Muve design développe du transmédia combinant réalité augmentée, réalité virtuelle et divertissement toutes plateformes. Story Labs est un groupe de formation au transmédia qui rassemble des producteurs des scénaristes, des agences et des annonceurs.Pour avoir la version intégrale de l’ITV en Anglais, cliquez ici.

Comment ?

Sur quel projet travaillez-vous ?
Je suis en train de développer un film en réalité augmentée, avec des acteurs sur fond vert plongés dans le monde réel.
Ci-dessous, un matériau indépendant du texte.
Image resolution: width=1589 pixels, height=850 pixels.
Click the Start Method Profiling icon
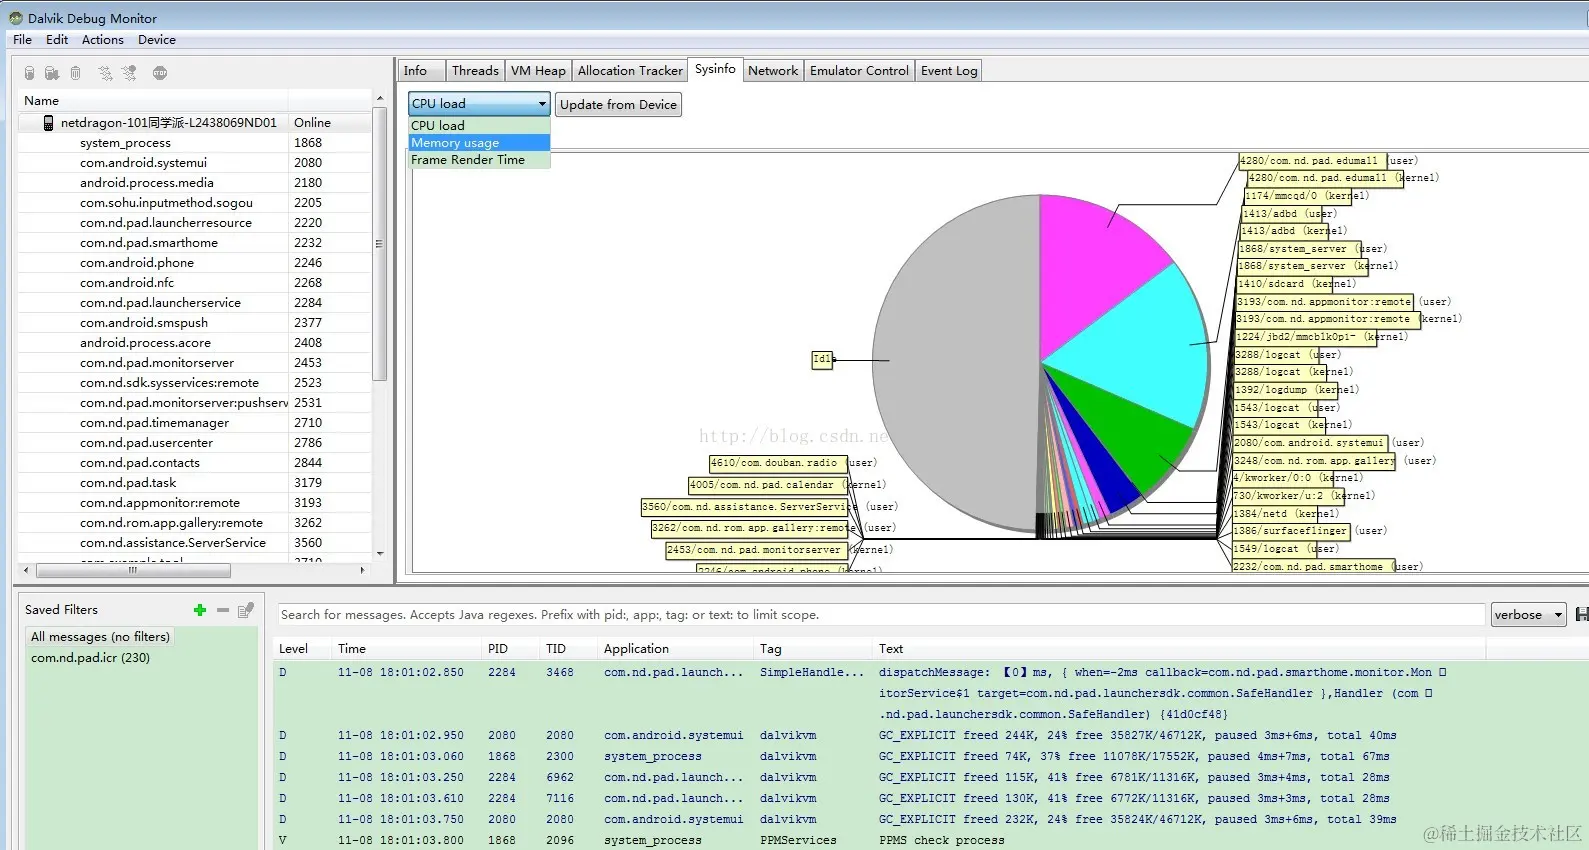[129, 73]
Il y a aussi une version jeu de ce projet où les acteurs sont remplacés par des personnages. Avec « Physical TV », je développe une sorte de danse spirituelle avec la réalité augmentée.

Vous avez écrit la Bible du transmédia pour Screen Australia
Screen est une fondation. Ces fondations attirent des gens formidables , qui sont mobilisés par les changements en cours. Screen Australia écoute regarde les tendances et répond à cela de manière très rapide. Ils sont tès connectés sur des expériences transmédia en Asie et en Australie. J’ai écrit cette bible parceque je suis souvent à évaluer des projets de production, qui sont présentés de manière très inégale. Certains sont très légers sur la narration cross média, d’autres pêchent sur l’aspect business. Du coup ces projets sont très difficiles à évaluer. Avec la bible, que j’ai utilisée depuis sept ans dans mon travail, nous avons un corpus pour les juger. Cela vous aide à initier votre projet, une fois que vous avez l’idée. J’espère que d’autres vont encore étendre cette bible.

Vos projets australiens préférés ?
Les productions de  hoodlum, « Fat cow motel » de 2003, un projet avant gardiste où toute une communauté s’est créée autour de l’histoire, une soret de South Park avec de vraies gens, qui devenaient des personnages d’une histoire, et qui réagissaient dans les forums, et dont les réactions influaient sur le cours de l’histoire.
Hodlum produit actuellement Slide. Avec 5 ou 6 jeunes qui sont plongés dans des scénarios intéressants. Le Web permet de suivre l’histoire entre les épisodes télé, de se connecter et de parler aux personnages. L’une des caractéristiques d’un scénario transmédia réussi, c’est quand les personnages ont des vies en dehors des médias linéaires, sont partie prenante de votre vie et sont interconnectés avec votre vie sociale. Au niveau international, j’aime beaucoup Pandemic, de Lance Weiler, à cause de son intensité. J’apprécie aussi beaucoup floatingcity , le jeu transmédia de Thomas Dolby.

Le plus gros challenge pour le transmédia ?
Se faire connaitre et expliquer ce nouveau type d’expérience. Vous pouvez rencontrer quelqu’un au milieu de la jungle et discuter avec lui d’avatar. Mais si vous parlez à un expert transmédia d’un projet transmédia, il ne le connait pas.  Comment le public va-t-il nommer ces projets, comment va -t-il les partager ? Vous ne pouvez pas partager quelque chose sans expliquer ce que c’est. Et puis, c’est très difficile de résumer l’effet qu’un programme transmédia a sur vous.

Par exemple, la seule manière de partager Pandemic est au travers d’un trailer vidéo. Vous devez donc aller sur un média linéaire pour partager l’expérience. Mais il y a aussi de grandes opportunités. Avec les tablettes vous pouvez transporter partout dans le monde réel vos jeux, films télé et mondes musicaux. C’est formidable pour les scénaristes du transmédia. D’ailleurs le transmédia devient obsolète, car aujourd’hui, il y a une convergence des programmes vers ces tablettes et téléphones améliorés.